For The Hill, political strategist Jared Alper breaks down the Primary Problem, as well as what can be done to solve it. He writes: “Breaking the doom-loop of polarization between the campaign trail and Congress is possible only by accepting that the root cause of dysfunction in our democratic republic is not whom we send to Washington but how we elect them to serve us in government. And there is a solution: embracing nonpartisan primary elections.”

  1. Nick talks to the callers

Unite America Executive Director Nick Troiano was up bright and early Saturday morning, talking to CSPAN’s Washington Journal about his piece published in the Atlantic earlier this month, Party Primaries Must Go

If you’re wondering “why nonpartisan primaries?” “what will happen to the parties?” or “what does a voters first election system look like?” Nick answers all of these questions and more during his 45 minute sit-down (whew!).

Check it out here.

  1. New Mexico understands the Primary Problem

Yes, we’re going full Primary Problem-themed in this week’s Three Things, because yes, we do think it’s that important. You know who else thinks it’s important? The good people of New Mexico. This week, opinion pieces in both the Albuquerque Journal and Santa Fe New Mexican write about what the Primary Problem looks like for New Mexicans. 

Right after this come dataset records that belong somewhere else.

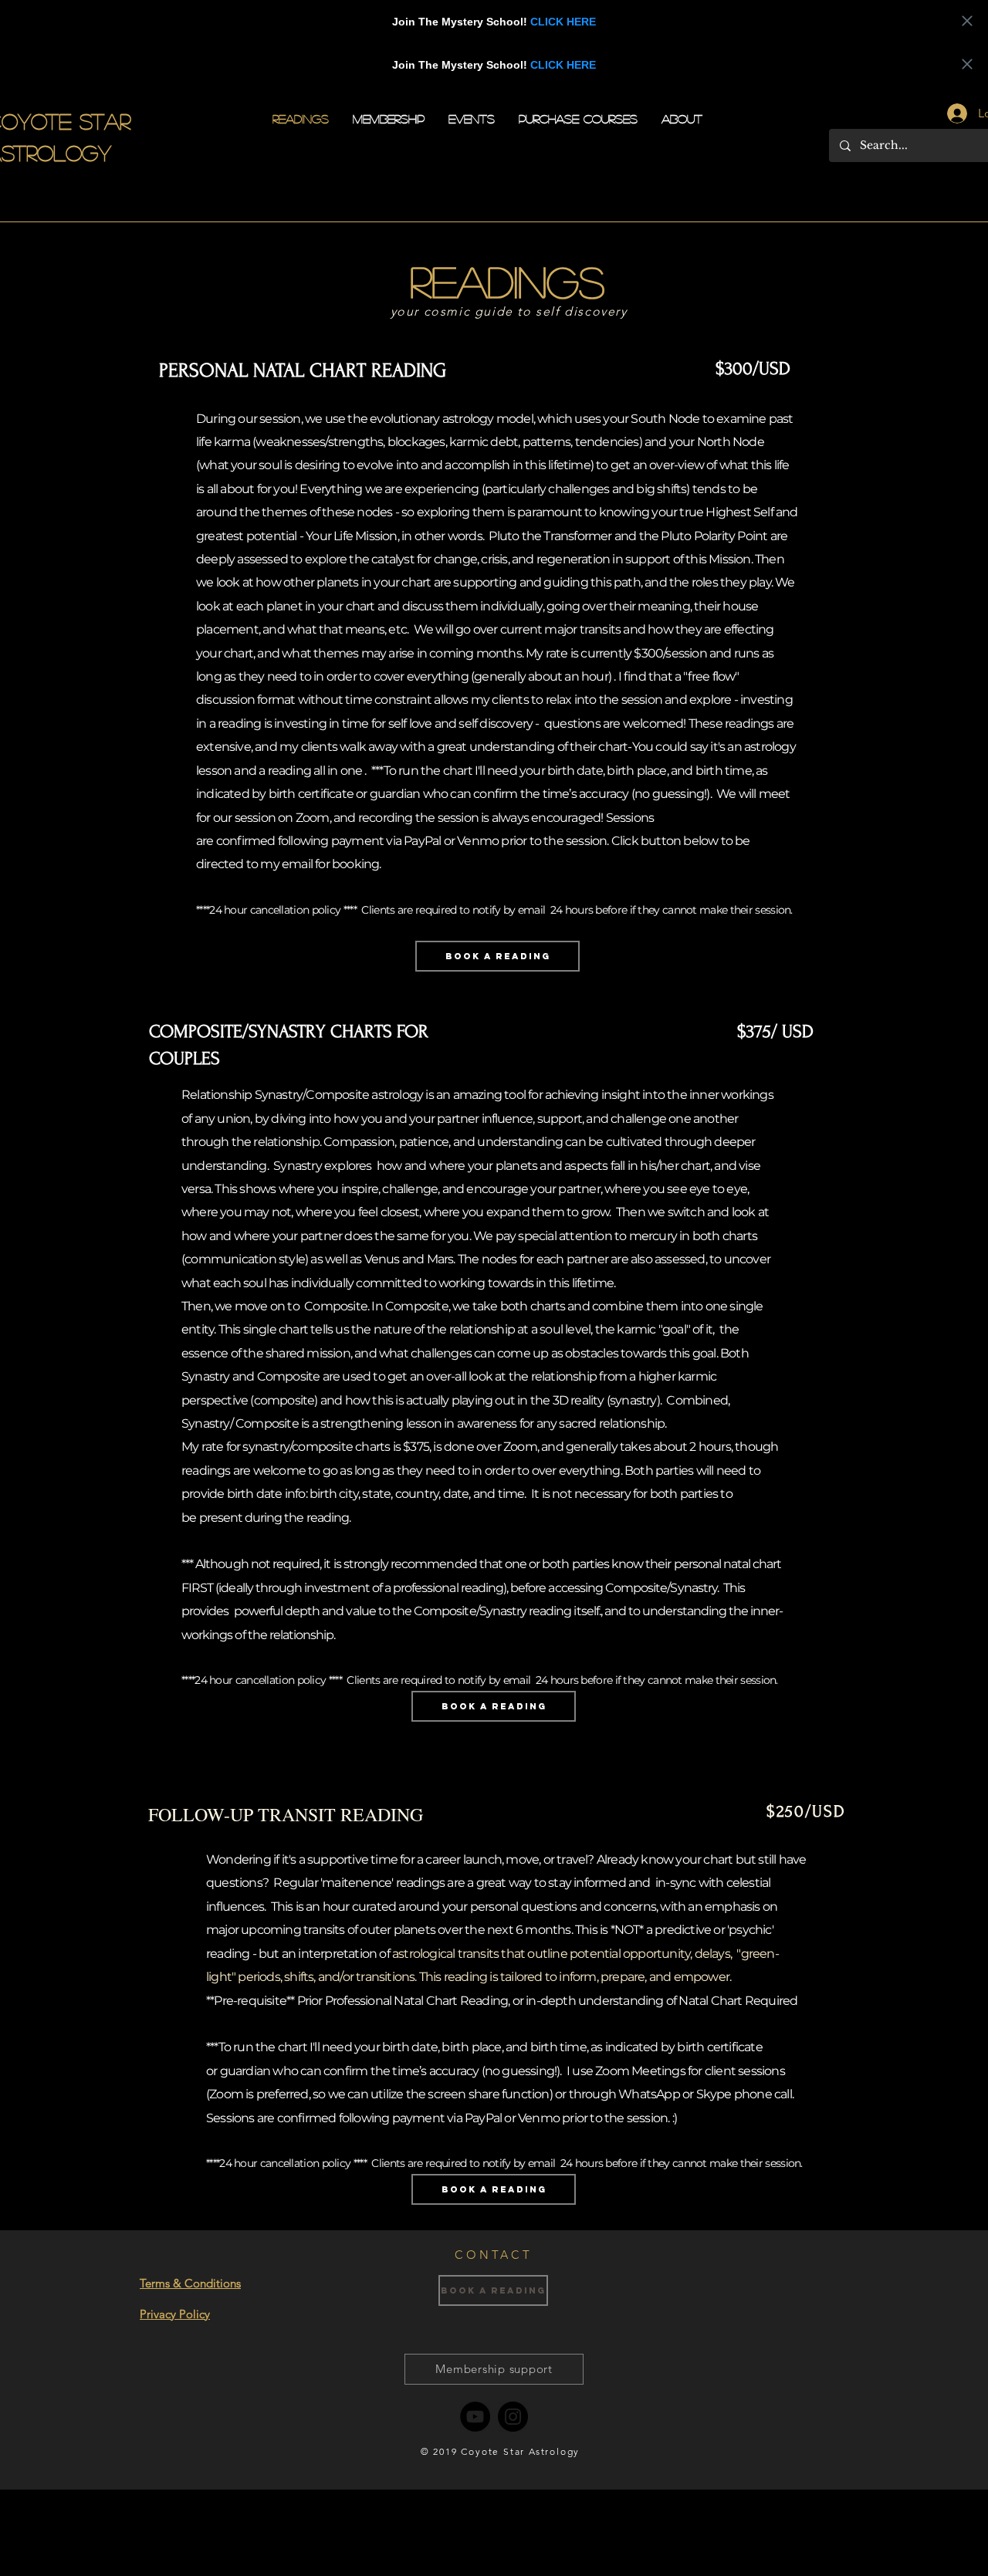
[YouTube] (475, 2417)
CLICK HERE (563, 21)
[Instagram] (513, 2417)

In the New Mexican, author and independent voter Jarratt Applewhite testifies to the disenfranchising nature of closed primaries for independent voters. “Like me,” Applewhite writes, “over 300,000 New Mexico voters choose not to affiliate with a major party even though doing so denies us access to the primary ballot... Our taxes pay for these private elections just like those of party members. Most people recognize that this is inherently unfair, and many also realize it is not right to ask us to associate with a major party just to have the right to vote.

In the Journal, former New Mexico State Representative Bob Perls makes an appeal for New Mexico voters to join the fight for open primaries in the state. He argues, “Political parties should be players in the political marketplace, not the rule setters, and creating nonpartisan primaries puts the voters in charge, not the parties. The parties can and do still endorse their candidates, but they don’t control who can vote in a public election as they do today in New Mexico.”

We are excited to see more people around the nation calling for opening primaries and other policies that put voters first. Check out both the articles!